Transcribe the entries, keeping every character the same.

[Stored data]
---
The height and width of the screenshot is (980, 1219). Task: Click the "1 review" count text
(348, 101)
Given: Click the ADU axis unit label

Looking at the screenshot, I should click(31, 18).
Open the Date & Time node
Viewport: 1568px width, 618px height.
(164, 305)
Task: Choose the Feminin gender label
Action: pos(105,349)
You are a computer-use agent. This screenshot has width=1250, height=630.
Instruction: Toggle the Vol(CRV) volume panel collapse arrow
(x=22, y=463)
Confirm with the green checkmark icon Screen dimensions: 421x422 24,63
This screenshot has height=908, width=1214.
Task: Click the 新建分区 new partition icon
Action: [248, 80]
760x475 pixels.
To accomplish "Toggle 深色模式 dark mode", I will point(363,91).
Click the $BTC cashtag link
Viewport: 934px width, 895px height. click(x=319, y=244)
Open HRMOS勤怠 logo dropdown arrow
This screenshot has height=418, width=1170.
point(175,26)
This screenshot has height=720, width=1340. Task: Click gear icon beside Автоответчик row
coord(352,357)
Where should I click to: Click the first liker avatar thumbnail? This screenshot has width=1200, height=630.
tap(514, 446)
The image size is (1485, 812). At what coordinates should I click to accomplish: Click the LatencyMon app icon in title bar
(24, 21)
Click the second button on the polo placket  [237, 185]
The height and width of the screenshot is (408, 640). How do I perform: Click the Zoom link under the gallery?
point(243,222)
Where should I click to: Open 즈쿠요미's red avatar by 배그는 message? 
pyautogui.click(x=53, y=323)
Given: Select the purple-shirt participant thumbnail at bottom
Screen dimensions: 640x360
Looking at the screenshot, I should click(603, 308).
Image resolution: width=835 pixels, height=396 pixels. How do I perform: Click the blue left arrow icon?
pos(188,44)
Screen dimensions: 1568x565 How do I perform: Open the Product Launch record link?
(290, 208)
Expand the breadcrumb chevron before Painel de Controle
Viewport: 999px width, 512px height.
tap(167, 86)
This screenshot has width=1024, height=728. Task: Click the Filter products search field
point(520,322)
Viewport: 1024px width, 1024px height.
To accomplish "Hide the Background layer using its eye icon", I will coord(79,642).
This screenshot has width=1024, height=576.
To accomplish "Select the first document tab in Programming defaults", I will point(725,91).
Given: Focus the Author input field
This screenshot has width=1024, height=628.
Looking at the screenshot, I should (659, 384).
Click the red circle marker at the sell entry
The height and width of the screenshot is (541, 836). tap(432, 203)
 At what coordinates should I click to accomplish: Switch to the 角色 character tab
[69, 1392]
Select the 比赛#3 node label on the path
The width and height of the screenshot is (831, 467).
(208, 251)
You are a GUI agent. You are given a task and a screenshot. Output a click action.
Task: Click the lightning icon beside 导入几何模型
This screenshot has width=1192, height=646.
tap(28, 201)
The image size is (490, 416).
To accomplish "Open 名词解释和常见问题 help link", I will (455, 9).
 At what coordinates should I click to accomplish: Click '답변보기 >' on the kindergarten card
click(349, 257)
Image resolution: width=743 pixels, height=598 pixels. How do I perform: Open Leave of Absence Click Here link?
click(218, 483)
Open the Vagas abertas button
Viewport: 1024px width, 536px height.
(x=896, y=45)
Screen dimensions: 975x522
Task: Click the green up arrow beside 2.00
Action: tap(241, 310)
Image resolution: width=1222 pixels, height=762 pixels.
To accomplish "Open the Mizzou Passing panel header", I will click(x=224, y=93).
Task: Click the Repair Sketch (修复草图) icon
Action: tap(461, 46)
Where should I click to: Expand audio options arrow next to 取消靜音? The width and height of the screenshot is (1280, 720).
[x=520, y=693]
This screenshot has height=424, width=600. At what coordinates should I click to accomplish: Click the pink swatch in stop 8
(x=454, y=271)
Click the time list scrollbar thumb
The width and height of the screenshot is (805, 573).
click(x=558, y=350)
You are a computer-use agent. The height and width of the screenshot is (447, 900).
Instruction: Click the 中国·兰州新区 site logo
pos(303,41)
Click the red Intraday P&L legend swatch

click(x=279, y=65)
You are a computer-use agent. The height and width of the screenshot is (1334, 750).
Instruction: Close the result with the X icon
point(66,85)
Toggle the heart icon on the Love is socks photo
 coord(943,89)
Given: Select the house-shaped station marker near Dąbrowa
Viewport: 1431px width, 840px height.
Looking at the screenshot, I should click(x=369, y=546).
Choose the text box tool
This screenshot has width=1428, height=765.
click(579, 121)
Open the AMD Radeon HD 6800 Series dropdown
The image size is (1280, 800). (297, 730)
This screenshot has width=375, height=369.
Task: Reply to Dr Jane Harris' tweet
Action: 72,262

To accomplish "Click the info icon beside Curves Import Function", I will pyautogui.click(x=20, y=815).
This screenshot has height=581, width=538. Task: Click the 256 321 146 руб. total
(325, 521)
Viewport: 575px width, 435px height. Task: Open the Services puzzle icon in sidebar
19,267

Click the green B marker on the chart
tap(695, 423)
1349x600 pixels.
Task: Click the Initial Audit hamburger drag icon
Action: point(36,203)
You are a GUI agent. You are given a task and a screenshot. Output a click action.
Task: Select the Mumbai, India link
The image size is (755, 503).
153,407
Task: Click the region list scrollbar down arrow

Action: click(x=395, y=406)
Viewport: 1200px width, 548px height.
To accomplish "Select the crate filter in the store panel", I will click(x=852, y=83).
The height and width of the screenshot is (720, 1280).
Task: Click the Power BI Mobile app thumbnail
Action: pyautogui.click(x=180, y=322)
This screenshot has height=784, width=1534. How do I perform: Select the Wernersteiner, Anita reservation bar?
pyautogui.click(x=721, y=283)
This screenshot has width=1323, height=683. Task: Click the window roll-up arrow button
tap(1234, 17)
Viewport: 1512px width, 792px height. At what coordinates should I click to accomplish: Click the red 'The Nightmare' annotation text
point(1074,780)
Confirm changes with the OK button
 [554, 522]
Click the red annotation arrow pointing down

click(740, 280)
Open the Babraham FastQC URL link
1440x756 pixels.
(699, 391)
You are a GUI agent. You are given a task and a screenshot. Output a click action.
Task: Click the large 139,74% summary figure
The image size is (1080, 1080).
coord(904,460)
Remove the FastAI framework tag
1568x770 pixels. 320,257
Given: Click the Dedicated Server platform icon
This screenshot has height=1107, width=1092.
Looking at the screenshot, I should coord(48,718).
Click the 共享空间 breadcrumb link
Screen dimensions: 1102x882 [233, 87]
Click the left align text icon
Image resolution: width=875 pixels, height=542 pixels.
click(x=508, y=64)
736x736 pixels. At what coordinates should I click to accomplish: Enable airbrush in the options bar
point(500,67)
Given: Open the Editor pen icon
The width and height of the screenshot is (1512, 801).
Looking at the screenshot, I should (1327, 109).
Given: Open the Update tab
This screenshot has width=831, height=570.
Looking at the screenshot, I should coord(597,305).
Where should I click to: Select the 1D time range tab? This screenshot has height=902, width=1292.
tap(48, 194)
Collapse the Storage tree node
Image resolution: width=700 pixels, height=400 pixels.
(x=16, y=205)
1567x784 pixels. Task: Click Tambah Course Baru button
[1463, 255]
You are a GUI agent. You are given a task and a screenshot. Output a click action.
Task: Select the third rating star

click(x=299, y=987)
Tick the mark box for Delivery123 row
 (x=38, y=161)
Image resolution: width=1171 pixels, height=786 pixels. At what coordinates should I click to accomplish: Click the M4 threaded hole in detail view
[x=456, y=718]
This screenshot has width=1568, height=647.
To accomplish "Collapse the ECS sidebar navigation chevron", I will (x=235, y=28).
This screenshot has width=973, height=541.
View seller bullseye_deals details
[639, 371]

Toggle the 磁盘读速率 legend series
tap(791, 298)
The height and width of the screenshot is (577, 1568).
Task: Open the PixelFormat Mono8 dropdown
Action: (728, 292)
---
▶ Task output:
The height and width of the screenshot is (980, 1219). Task: Click the "1 review" count text
(348, 101)
Given: Click the ADU axis unit label

Looking at the screenshot, I should click(31, 18).
Open the Date & Time node
Viewport: 1568px width, 618px height.
(164, 305)
Task: Choose the Feminin gender label
Action: pos(105,349)
You are a computer-use agent. This screenshot has width=1250, height=630.
Instruction: Toggle the Vol(CRV) volume panel collapse arrow
(x=22, y=463)
Confirm with the green checkmark icon Screen dimensions: 421x422 24,63
This screenshot has height=908, width=1214.
Task: Click the 新建分区 new partition icon
Action: [248, 80]
760x475 pixels.
To accomplish "Toggle 深色模式 dark mode", I will point(363,91).
Click the $BTC cashtag link
Viewport: 934px width, 895px height. click(x=319, y=244)
Open HRMOS勤怠 logo dropdown arrow
This screenshot has height=418, width=1170.
point(175,26)
This screenshot has height=720, width=1340. Task: Click gear icon beside Автоответчик row
coord(352,357)
Where should I click to: Click the first liker avatar thumbnail? This screenshot has width=1200, height=630.
tap(514, 446)
The image size is (1485, 812). At what coordinates should I click to accomplish: Click the LatencyMon app icon in title bar
(24, 21)
Click the second button on the polo placket  [237, 185]
The height and width of the screenshot is (408, 640). How do I perform: Click the Zoom link under the gallery?
point(243,222)
Where should I click to: Open 즈쿠요미's red avatar by 배그는 message? 
pyautogui.click(x=53, y=323)
Given: Select the purple-shirt participant thumbnail at bottom
Screen dimensions: 640x360
Looking at the screenshot, I should click(603, 308).
Image resolution: width=835 pixels, height=396 pixels. How do I perform: Click the blue left arrow icon?
pos(188,44)
Screen dimensions: 1568x565 How do I perform: Open the Product Launch record link?
(290, 208)
Expand the breadcrumb chevron before Painel de Controle
Viewport: 999px width, 512px height.
tap(167, 86)
This screenshot has width=1024, height=728. Task: Click the Filter products search field
point(520,322)
Viewport: 1024px width, 1024px height.
To accomplish "Hide the Background layer using its eye icon", I will coord(79,642).
This screenshot has width=1024, height=576.
To accomplish "Select the first document tab in Programming defaults", I will point(725,91).
Given: Focus the Author input field
This screenshot has width=1024, height=628.
Looking at the screenshot, I should (659, 384).
Click the red circle marker at the sell entry
The height and width of the screenshot is (541, 836). tap(432, 203)
 At what coordinates should I click to accomplish: Switch to the 角色 character tab
[69, 1392]
Select the 比赛#3 node label on the path
The width and height of the screenshot is (831, 467).
(208, 251)
You are a GUI agent. You are given a task and a screenshot. Output a click action.
Task: Click the lightning icon beside 导入几何模型
This screenshot has width=1192, height=646.
tap(28, 201)
The image size is (490, 416).
To accomplish "Open 名词解释和常见问题 help link", I will (455, 9).
 At what coordinates should I click to accomplish: Click '답변보기 >' on the kindergarten card
click(349, 257)
Image resolution: width=743 pixels, height=598 pixels. How do I perform: Open Leave of Absence Click Here link?
click(218, 483)
Open the Vagas abertas button
Viewport: 1024px width, 536px height.
(x=896, y=45)
Screen dimensions: 975x522
Task: Click the green up arrow beside 2.00
Action: tap(241, 310)
Image resolution: width=1222 pixels, height=762 pixels.
To accomplish "Open the Mizzou Passing panel header", I will click(x=224, y=93).
Task: Click the Repair Sketch (修复草图) icon
Action: tap(461, 46)
Where should I click to: Expand audio options arrow next to 取消靜音? The width and height of the screenshot is (1280, 720).
[x=520, y=693]
This screenshot has height=424, width=600. At what coordinates should I click to accomplish: Click the pink swatch in stop 8
(x=454, y=271)
Click the time list scrollbar thumb
The width and height of the screenshot is (805, 573).
click(x=558, y=350)
You are a computer-use agent. The height and width of the screenshot is (447, 900).
Instruction: Click the 中国·兰州新区 site logo
pos(303,41)
Click the red Intraday P&L legend swatch

click(x=279, y=65)
You are a computer-use agent. The height and width of the screenshot is (1334, 750).
Instruction: Close the result with the X icon
point(66,85)
Toggle the heart icon on the Love is socks photo
 coord(943,89)
Given: Select the house-shaped station marker near Dąbrowa
Viewport: 1431px width, 840px height.
Looking at the screenshot, I should click(x=369, y=546).
Choose the text box tool
This screenshot has width=1428, height=765.
click(579, 121)
Open the AMD Radeon HD 6800 Series dropdown
The image size is (1280, 800). (297, 730)
This screenshot has width=375, height=369.
Task: Reply to Dr Jane Harris' tweet
Action: 72,262

To accomplish "Click the info icon beside Curves Import Function", I will pyautogui.click(x=20, y=815).
This screenshot has height=581, width=538. Task: Click the 256 321 146 руб. total
(325, 521)
Viewport: 575px width, 435px height. Task: Open the Services puzzle icon in sidebar
19,267

Click the green B marker on the chart
tap(695, 423)
1349x600 pixels.
Task: Click the Initial Audit hamburger drag icon
Action: point(36,203)
You are a GUI agent. You are given a task and a screenshot. Output a click action.
Task: Select the Mumbai, India link
The image size is (755, 503).
153,407
Task: Click the region list scrollbar down arrow

Action: click(x=395, y=406)
Viewport: 1200px width, 548px height.
To accomplish "Select the crate filter in the store panel", I will click(x=852, y=83).
The height and width of the screenshot is (720, 1280).
Task: Click the Power BI Mobile app thumbnail
Action: pyautogui.click(x=180, y=322)
This screenshot has height=784, width=1534. How do I perform: Select the Wernersteiner, Anita reservation bar?
pyautogui.click(x=721, y=283)
This screenshot has width=1323, height=683. Task: Click the window roll-up arrow button
tap(1234, 17)
Viewport: 1512px width, 792px height. At what coordinates should I click to accomplish: Click the red 'The Nightmare' annotation text
point(1074,780)
Confirm changes with the OK button
 [554, 522]
Click the red annotation arrow pointing down

click(740, 280)
Open the Babraham FastQC URL link
1440x756 pixels.
(699, 391)
You are a GUI agent. You are given a task and a screenshot. Output a click action.
Task: Click the large 139,74% summary figure
The image size is (1080, 1080).
coord(904,460)
Remove the FastAI framework tag
1568x770 pixels. 320,257
Given: Click the Dedicated Server platform icon
This screenshot has height=1107, width=1092.
Looking at the screenshot, I should coord(48,718).
Click the 共享空间 breadcrumb link
Screen dimensions: 1102x882 [233, 87]
Click the left align text icon
Image resolution: width=875 pixels, height=542 pixels.
click(x=508, y=64)
736x736 pixels. At what coordinates should I click to accomplish: Enable airbrush in the options bar
point(500,67)
Given: Open the Editor pen icon
The width and height of the screenshot is (1512, 801).
Looking at the screenshot, I should (1327, 109).
Given: Open the Update tab
This screenshot has width=831, height=570.
Looking at the screenshot, I should coord(597,305).
Where should I click to: Select the 1D time range tab? This screenshot has height=902, width=1292.
tap(48, 194)
Collapse the Storage tree node
Image resolution: width=700 pixels, height=400 pixels.
(x=16, y=205)
1567x784 pixels. Task: Click Tambah Course Baru button
[1463, 255]
You are a GUI agent. You are given a task and a screenshot. Output a click action.
Task: Select the third rating star

click(x=299, y=987)
Tick the mark box for Delivery123 row
 (x=38, y=161)
Image resolution: width=1171 pixels, height=786 pixels. At what coordinates should I click to accomplish: Click the M4 threaded hole in detail view
[x=456, y=718]
This screenshot has width=1568, height=647.
To accomplish "Collapse the ECS sidebar navigation chevron", I will (x=235, y=28).
This screenshot has width=973, height=541.
View seller bullseye_deals details
[639, 371]

Toggle the 磁盘读速率 legend series
tap(791, 298)
The height and width of the screenshot is (577, 1568).
Task: Open the PixelFormat Mono8 dropdown
Action: (728, 292)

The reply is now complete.